[erlang-questions] Funargs: Ruby-like blocks for Erlang
Richard O'Keefe
ok@REDACTED
Fri Jul 22 05:10:24 CEST 2011
On 22/07/2011, at 1:01 PM, Tony Arcieri wrote:
> On Thu, Jul 21, 2011 at 5:25 PM, Jachym Holecek <freza@REDACTED> wrote:
> Please define what kind of correspondence you have in mind, and if you're
> going to mention presence of some symbols in Latin alphabet please explain
> why that matters at all.
>
> I mean honestly, are you trolling me?
No, he pretty obviously wasn't.
>
> Tokens like "do" and "end" are words, or more specifically keywords.

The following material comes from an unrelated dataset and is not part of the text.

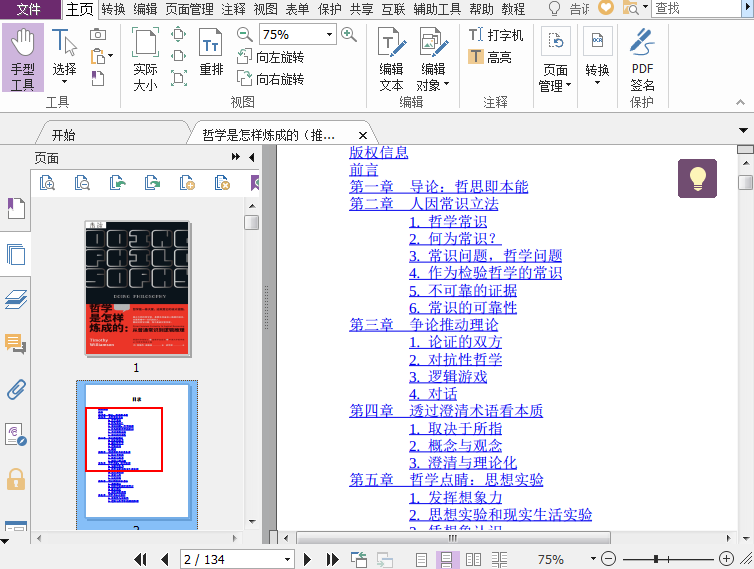Switch to the 开始 document tab
Image resolution: width=754 pixels, height=569 pixels.
pyautogui.click(x=63, y=135)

And in Algol 60, which pretty much invented the concept,
keywords counted as single characters in the abstract alphabet
and could be freely replaced by other words or even actual characters
in implementations. (This also applied in Algol 68.)
> Tokens like "->" are symbols. Believe it or not for most people groupings of letters, as opposed to symbolic characters, actually has a significant meaning.

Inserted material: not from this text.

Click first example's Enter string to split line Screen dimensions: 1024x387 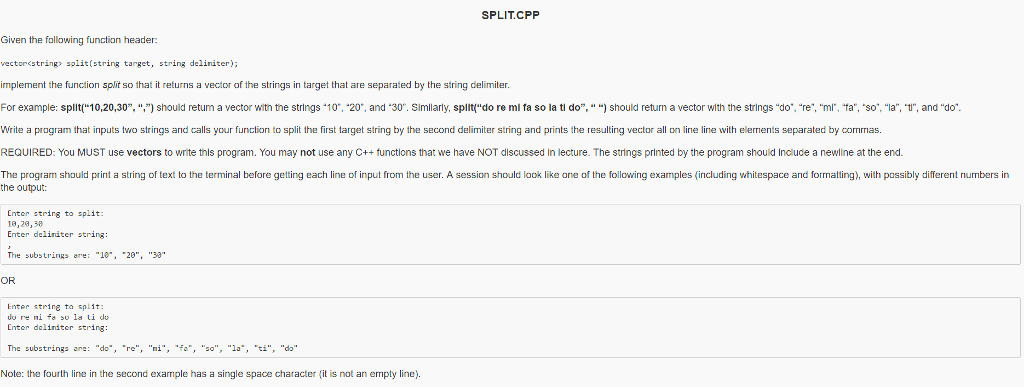coord(56,213)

OK, so what's the significant meaning of
An bhfuil an fear tromchúiseach?
without looking it up?
>
> To me they're just syntactic items.
>
> Can you think like a human instead of a lexer?

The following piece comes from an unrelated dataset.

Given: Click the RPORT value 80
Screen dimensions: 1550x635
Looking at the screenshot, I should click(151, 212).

I don't know Jachym Holecek at all, but with that name, I'm guessing
he might be from the Czech Republic. We might all, from time to time,
try thinking like a human being whose native language is not English
and isn't particularly English-like. To such a person, a keyword
like SML's "fn" or Erlang's "bsl" has no more significant meaning
than Haskell's "\" or C's "<<".
>
> Let's have a look:
>
> fun (X) -> X end
> ^^^ ^^^
>
> One more look:
>
> fun (X) -> X; (Y) -> Y end
> ^^^ ^^^
>
> See? Happy now? :-)
>
> No. Clause bodies are delimited by "->" and "end" with ";" as an optional clause separator. The "fun" keyword is not the delimiter and can be used in contexts where a fun has no clause body, such as fun module:function/arity.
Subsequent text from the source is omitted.